Third, setup complexity is real. You need a pre-configured Ghidra project with the binary already loaded and analyzed, ghidra-ai-bridge installed and working (which itself requires compatible Ghidra and Python versions), and API keys configured. The repo’s documentation is minimal—9 stars suggests this is early-stage tooling without mature onboarding guides. Expect to spend half a day reading code to understand configuration options and workflow.

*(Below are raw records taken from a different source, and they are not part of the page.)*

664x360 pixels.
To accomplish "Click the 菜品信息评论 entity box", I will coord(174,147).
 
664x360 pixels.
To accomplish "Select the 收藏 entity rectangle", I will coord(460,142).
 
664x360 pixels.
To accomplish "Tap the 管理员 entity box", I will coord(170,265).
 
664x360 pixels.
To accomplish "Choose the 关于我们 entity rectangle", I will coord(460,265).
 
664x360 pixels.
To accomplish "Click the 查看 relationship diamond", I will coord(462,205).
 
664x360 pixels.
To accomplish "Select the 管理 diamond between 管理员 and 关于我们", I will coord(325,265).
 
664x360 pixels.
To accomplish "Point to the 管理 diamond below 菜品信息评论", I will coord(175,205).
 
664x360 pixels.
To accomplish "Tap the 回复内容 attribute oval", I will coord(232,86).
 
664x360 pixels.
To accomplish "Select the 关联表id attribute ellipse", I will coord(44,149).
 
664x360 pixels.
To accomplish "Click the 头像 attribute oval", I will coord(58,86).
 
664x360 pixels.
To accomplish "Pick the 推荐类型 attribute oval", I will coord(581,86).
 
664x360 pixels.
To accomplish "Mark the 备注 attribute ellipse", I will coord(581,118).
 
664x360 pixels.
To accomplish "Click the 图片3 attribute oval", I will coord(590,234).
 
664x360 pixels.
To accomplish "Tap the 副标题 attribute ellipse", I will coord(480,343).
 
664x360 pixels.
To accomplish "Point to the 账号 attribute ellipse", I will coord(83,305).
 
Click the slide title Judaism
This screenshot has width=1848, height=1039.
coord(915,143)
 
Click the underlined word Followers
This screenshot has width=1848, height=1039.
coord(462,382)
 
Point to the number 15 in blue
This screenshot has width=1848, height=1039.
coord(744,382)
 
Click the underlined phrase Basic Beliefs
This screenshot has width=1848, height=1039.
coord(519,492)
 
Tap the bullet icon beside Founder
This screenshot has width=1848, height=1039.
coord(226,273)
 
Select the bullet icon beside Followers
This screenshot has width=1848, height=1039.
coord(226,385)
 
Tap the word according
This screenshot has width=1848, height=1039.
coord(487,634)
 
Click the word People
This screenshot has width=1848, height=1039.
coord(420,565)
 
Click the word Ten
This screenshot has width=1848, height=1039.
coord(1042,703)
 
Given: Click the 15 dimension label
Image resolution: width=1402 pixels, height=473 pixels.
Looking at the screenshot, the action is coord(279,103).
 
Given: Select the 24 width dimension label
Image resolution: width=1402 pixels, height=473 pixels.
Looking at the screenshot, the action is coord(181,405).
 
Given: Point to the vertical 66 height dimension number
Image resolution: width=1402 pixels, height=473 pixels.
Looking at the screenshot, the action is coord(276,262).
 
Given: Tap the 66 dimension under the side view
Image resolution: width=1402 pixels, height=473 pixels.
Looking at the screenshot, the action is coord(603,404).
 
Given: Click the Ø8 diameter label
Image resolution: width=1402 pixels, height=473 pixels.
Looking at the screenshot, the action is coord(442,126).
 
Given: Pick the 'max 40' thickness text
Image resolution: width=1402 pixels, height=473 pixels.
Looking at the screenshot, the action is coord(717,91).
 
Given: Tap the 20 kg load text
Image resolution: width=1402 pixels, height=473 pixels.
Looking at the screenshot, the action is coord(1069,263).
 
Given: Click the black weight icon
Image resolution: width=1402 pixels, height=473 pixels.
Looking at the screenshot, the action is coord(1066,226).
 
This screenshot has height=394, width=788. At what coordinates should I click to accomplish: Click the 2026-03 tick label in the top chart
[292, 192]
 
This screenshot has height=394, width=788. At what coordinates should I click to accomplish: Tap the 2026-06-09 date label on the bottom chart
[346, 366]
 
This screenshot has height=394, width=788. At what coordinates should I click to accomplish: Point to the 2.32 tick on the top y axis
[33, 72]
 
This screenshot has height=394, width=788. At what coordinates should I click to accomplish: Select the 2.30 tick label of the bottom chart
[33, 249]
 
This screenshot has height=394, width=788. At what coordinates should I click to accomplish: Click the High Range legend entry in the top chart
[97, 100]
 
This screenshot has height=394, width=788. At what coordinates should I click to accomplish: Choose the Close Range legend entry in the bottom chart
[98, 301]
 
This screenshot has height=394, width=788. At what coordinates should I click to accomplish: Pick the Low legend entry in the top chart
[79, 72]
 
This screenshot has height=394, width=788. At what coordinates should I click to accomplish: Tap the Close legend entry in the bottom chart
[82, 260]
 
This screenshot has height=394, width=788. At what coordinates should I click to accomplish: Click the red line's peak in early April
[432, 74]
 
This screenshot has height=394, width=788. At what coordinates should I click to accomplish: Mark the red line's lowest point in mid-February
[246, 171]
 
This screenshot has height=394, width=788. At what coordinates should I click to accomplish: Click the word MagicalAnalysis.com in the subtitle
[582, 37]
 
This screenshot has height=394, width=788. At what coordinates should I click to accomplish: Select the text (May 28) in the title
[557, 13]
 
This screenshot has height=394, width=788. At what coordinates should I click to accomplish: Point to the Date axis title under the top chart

Finally, latency makes this unsuitable for interactive use. Each function takes 30-90 seconds depending on complexity and rounds. You can batch process overnight, but you can’t sit in a debugger and iteratively improve one function with instant feedback like you would in IDA Pro with Hex-Rays.
Verdict
Use if: You’re working on large-scale reverse engineering projects (500+ functions) where manual decompilation is the bottleneck, you have budget for LLM API costs ($500-$2000 depending on project size), and you can tolerate 10-20% of output needing human review. This tool shines for game preservation, firmware modernization, or malware family analysis where you need to process thousands of functions and can batch overnight. Also ideal if your project has consistent patterns (hooks, stubs, plugin architectures) that the parity engine can learn. Skip if: You’re reverse engineering small binaries (under 100 functions) where manual work is faster, you need provably correct output for safety-critical or security applications, you lack LLM API budget, or you prefer interactive RE workflows where you refine one function at a time in a debugger. Also skip if your Ghidra setup is flaky—this tool’s value proposition depends on reliable decompilation input. For those cases, stick with native Ghidra scripting for full control or Binary Ninja’s tighter IDE integration for interactive LLM-assisted analysis.